Please repeat exactly the lines below from the one containing "How do I perform: Open the About link?" down to the one containing "Screen dimensions: 1456x698", both included, and nothing else.

*** Opening of DATA ***

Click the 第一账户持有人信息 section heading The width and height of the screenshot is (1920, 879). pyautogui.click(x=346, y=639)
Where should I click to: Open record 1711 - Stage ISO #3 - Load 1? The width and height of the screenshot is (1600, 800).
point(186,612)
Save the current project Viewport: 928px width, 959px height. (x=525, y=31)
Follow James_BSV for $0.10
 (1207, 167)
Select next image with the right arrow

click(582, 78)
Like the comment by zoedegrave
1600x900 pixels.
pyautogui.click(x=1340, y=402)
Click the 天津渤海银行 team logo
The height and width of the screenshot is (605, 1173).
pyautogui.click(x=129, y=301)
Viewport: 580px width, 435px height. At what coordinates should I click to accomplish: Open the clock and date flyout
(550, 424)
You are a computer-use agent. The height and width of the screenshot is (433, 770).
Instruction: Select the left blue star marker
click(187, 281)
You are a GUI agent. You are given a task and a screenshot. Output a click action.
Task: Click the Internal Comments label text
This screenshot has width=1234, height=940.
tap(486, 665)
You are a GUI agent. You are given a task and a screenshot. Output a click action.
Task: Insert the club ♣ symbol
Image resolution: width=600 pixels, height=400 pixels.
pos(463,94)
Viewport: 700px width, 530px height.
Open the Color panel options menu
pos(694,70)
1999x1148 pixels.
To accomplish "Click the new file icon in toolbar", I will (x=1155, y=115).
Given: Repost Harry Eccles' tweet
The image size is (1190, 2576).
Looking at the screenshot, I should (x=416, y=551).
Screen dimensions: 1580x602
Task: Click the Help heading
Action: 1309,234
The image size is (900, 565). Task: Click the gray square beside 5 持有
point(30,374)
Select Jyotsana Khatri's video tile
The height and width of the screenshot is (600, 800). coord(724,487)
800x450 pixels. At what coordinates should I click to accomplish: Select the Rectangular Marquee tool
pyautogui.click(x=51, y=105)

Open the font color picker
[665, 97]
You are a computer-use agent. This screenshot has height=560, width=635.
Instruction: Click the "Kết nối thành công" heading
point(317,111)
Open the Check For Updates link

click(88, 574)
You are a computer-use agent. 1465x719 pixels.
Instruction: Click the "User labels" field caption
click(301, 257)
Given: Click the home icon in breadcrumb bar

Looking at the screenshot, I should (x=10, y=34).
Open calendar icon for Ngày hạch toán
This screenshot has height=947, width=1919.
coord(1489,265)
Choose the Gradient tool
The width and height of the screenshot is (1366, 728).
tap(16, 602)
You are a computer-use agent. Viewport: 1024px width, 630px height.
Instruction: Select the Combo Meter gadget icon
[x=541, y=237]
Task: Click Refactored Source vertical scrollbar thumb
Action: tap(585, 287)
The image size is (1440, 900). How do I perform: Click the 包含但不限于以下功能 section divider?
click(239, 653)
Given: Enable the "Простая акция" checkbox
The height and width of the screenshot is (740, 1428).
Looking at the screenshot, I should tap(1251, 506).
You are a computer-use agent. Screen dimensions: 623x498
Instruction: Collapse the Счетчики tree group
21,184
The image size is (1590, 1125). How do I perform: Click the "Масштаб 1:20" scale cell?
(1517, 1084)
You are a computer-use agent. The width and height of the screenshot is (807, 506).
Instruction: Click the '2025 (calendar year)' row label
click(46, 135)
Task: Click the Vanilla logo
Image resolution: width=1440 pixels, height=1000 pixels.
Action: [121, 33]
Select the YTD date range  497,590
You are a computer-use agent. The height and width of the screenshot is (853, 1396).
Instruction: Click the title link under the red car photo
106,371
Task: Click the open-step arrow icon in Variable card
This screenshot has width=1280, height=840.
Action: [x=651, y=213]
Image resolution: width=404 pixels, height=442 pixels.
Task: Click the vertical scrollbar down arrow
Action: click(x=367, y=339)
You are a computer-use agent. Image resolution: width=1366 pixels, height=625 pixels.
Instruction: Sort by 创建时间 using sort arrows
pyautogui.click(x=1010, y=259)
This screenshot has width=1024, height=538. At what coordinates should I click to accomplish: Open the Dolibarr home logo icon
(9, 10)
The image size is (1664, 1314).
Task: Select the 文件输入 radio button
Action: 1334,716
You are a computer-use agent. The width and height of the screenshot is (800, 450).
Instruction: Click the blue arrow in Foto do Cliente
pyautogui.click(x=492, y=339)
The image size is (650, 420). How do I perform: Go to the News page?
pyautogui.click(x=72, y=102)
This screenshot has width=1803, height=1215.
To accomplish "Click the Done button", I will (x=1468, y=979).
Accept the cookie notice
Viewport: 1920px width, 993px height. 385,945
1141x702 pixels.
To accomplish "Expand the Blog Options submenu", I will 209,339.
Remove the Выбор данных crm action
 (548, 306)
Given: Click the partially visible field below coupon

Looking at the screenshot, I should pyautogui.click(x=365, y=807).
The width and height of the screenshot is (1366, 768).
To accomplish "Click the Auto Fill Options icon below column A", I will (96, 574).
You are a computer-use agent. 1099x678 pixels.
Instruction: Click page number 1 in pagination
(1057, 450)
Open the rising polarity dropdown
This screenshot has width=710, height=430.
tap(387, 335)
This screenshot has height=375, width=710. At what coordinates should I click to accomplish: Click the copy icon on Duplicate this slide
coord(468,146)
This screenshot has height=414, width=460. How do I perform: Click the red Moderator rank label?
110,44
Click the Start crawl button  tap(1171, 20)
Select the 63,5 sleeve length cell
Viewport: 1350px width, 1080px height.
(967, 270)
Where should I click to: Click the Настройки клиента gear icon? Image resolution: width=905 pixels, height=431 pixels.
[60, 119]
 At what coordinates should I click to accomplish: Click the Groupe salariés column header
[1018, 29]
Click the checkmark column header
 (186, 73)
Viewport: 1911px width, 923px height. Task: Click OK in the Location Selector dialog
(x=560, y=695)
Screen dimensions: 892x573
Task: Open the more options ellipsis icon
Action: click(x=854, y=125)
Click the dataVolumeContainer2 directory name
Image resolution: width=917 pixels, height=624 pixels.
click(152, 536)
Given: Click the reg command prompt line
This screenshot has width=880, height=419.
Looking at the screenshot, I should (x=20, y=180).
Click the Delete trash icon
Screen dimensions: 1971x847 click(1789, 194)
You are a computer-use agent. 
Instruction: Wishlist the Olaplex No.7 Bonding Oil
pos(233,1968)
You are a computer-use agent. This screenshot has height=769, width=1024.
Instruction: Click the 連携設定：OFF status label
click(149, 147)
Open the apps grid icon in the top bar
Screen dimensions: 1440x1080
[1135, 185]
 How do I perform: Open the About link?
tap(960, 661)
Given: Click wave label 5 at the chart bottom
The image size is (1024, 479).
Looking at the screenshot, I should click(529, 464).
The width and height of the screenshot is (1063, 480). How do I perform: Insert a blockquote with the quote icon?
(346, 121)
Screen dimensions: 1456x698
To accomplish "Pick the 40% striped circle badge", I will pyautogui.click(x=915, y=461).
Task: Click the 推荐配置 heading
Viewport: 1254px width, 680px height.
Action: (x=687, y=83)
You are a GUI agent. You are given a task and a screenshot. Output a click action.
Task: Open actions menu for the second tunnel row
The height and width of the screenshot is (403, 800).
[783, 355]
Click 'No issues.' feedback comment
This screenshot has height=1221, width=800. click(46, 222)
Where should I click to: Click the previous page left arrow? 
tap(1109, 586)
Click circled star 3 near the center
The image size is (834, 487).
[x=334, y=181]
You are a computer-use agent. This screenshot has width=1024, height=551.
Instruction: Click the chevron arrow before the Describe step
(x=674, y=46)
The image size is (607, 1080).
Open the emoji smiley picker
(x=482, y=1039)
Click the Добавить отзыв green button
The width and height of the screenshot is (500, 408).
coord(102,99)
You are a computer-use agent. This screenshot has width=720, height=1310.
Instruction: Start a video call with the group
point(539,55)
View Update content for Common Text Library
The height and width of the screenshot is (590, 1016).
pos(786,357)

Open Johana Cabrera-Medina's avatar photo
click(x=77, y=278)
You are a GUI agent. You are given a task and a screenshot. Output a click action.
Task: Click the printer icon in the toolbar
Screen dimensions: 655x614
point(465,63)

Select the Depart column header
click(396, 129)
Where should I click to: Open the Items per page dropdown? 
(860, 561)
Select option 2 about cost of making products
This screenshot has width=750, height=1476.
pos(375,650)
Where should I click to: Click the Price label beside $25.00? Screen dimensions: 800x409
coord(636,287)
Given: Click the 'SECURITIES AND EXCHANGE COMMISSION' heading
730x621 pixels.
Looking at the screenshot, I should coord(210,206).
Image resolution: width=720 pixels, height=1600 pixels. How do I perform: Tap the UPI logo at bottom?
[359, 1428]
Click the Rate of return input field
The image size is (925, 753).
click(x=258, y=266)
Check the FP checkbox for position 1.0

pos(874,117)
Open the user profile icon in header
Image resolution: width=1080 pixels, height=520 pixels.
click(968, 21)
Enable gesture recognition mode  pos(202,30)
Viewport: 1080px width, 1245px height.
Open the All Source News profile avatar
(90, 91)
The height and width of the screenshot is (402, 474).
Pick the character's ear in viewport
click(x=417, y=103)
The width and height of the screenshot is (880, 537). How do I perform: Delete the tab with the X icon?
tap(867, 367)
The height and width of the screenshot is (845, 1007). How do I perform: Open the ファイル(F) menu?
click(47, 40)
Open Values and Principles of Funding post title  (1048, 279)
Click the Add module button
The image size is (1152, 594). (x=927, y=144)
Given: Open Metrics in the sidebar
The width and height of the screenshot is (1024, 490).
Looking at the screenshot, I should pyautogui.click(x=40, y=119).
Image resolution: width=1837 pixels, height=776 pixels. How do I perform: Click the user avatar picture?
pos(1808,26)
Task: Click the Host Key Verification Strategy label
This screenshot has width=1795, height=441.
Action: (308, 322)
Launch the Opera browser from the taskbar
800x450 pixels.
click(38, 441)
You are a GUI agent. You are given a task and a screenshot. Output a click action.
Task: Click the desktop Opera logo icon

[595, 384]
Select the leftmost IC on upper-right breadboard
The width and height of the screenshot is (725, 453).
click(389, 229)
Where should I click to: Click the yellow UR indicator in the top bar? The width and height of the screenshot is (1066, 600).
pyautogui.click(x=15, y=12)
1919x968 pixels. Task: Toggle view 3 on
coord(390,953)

*** Close of DATA ***

● OUTPUT OF THE TASK
 How do I perform: Open the About link?
tap(960, 661)
Given: Click wave label 5 at the chart bottom
The image size is (1024, 479).
Looking at the screenshot, I should click(529, 464).
The width and height of the screenshot is (1063, 480). How do I perform: Insert a blockquote with the quote icon?
(346, 121)
Screen dimensions: 1456x698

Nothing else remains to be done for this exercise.